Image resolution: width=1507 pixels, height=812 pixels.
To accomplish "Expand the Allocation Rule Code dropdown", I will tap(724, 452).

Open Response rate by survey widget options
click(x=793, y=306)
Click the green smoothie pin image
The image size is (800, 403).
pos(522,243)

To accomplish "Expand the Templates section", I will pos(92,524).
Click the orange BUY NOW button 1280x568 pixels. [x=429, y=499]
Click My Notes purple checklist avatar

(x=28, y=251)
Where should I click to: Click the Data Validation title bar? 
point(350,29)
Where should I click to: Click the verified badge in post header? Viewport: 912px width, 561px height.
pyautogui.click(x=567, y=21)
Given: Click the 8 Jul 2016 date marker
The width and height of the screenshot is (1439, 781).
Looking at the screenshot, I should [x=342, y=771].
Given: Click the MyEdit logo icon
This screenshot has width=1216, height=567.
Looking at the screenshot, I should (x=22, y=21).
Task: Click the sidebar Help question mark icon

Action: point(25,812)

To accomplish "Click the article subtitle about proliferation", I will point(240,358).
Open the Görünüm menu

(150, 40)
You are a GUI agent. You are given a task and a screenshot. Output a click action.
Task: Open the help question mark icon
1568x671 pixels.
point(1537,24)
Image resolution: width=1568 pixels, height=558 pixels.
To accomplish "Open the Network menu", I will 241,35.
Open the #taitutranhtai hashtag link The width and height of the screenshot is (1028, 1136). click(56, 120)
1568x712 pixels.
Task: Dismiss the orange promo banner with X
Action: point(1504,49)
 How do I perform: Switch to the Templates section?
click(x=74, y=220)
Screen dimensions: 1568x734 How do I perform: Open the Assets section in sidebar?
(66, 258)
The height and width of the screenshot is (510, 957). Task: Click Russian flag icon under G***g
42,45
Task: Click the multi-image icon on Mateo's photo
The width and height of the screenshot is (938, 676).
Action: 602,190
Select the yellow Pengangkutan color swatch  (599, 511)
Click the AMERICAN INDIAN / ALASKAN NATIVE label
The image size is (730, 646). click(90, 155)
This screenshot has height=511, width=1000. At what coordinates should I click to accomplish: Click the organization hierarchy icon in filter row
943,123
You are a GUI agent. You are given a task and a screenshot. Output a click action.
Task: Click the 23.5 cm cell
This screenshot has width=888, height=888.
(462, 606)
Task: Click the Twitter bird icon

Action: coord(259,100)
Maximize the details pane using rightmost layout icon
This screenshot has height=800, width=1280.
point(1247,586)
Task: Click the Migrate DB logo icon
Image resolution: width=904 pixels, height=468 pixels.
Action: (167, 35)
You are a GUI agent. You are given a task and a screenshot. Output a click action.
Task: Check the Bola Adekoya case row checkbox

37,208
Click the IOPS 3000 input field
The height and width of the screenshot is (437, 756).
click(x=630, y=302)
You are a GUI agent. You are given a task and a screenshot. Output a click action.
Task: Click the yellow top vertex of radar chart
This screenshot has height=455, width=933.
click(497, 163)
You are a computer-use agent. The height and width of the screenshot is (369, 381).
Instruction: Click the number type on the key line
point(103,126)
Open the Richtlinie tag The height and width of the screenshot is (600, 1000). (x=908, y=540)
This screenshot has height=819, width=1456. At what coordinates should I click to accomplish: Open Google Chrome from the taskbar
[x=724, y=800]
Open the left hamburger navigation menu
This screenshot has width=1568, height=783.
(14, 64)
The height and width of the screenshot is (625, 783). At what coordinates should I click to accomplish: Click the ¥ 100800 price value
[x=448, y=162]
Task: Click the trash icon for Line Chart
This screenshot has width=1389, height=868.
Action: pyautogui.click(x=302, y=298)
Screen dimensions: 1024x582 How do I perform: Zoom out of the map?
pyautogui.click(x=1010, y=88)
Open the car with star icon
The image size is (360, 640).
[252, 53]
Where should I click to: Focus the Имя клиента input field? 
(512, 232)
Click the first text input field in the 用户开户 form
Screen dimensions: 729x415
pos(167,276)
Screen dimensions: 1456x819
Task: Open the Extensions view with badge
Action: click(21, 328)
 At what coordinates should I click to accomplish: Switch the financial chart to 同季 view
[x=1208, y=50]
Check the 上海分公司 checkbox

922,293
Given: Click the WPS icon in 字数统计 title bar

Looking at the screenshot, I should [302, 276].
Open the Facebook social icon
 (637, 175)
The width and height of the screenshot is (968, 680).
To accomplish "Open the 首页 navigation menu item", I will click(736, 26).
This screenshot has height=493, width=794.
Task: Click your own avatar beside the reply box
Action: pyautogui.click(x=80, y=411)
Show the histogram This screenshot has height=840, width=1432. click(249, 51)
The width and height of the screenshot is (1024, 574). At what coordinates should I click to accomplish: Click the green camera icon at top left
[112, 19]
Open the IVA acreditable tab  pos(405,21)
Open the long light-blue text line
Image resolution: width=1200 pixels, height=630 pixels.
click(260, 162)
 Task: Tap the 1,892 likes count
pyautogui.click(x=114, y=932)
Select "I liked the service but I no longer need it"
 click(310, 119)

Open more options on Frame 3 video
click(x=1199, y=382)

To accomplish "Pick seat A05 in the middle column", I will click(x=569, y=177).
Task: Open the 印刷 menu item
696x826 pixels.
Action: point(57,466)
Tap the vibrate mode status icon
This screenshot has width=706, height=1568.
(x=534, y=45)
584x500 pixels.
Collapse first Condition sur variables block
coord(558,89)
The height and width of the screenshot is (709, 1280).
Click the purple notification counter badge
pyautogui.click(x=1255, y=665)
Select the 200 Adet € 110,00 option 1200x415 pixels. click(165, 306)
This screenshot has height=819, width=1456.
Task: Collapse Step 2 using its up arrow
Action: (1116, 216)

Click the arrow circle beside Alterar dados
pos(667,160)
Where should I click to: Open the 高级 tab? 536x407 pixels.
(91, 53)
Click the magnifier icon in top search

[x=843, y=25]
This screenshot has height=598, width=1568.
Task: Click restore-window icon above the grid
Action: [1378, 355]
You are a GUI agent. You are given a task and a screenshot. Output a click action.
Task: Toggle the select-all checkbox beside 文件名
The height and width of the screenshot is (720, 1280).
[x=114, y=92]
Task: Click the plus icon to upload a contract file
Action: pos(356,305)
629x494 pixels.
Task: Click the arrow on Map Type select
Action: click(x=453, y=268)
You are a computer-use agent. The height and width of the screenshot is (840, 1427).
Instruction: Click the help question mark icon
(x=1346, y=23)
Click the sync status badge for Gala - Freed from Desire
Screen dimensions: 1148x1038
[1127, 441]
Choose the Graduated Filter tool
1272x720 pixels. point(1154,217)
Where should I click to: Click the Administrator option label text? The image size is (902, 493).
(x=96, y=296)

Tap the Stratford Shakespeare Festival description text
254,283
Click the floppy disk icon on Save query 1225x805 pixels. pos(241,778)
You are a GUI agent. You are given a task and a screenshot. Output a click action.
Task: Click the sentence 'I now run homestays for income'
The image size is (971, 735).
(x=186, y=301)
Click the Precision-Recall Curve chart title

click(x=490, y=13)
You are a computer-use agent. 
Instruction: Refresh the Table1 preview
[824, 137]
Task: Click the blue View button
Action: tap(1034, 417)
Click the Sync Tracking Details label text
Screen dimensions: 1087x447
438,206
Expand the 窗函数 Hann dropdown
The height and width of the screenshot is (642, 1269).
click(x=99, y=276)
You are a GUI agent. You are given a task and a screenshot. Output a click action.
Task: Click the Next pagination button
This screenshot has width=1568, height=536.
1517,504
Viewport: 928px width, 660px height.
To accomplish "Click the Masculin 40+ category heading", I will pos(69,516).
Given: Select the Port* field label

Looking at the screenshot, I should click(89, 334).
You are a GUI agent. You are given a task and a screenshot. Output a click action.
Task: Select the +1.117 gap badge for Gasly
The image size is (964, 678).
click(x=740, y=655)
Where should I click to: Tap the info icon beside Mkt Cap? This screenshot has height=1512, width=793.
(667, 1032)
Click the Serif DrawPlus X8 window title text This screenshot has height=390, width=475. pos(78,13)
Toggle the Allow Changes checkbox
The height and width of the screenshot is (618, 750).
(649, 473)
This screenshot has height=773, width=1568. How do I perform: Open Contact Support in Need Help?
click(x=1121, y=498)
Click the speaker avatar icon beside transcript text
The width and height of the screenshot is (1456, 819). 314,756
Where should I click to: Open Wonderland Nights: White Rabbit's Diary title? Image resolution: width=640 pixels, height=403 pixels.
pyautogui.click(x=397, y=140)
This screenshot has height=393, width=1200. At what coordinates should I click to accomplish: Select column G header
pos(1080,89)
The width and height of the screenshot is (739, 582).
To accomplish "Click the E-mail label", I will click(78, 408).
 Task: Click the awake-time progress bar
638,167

_____

What is being asked:
Retype the data from the line with "Toggle the Allow Changes checkbox" up to and including the line with "The width and height of the screenshot is (1456, 819).", keeping each line as it appears.

The answer:
Toggle the Allow Changes checkbox
The height and width of the screenshot is (618, 750).
(649, 473)
This screenshot has height=773, width=1568. How do I perform: Open Contact Support in Need Help?
click(x=1121, y=498)
Click the speaker avatar icon beside transcript text
The width and height of the screenshot is (1456, 819). 314,756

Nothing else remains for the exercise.